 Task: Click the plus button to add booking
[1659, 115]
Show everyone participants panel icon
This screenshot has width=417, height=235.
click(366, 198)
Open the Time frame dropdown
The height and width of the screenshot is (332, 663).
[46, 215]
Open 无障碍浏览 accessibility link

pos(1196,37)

++++

## Work item
Precisely reproduce the lines of the entries, beginning at the first and ending at the one containing "Show everyone participants panel icon". Add nothing.

## Result below
 Task: Click the plus button to add booking
[1659, 115]
Show everyone participants panel icon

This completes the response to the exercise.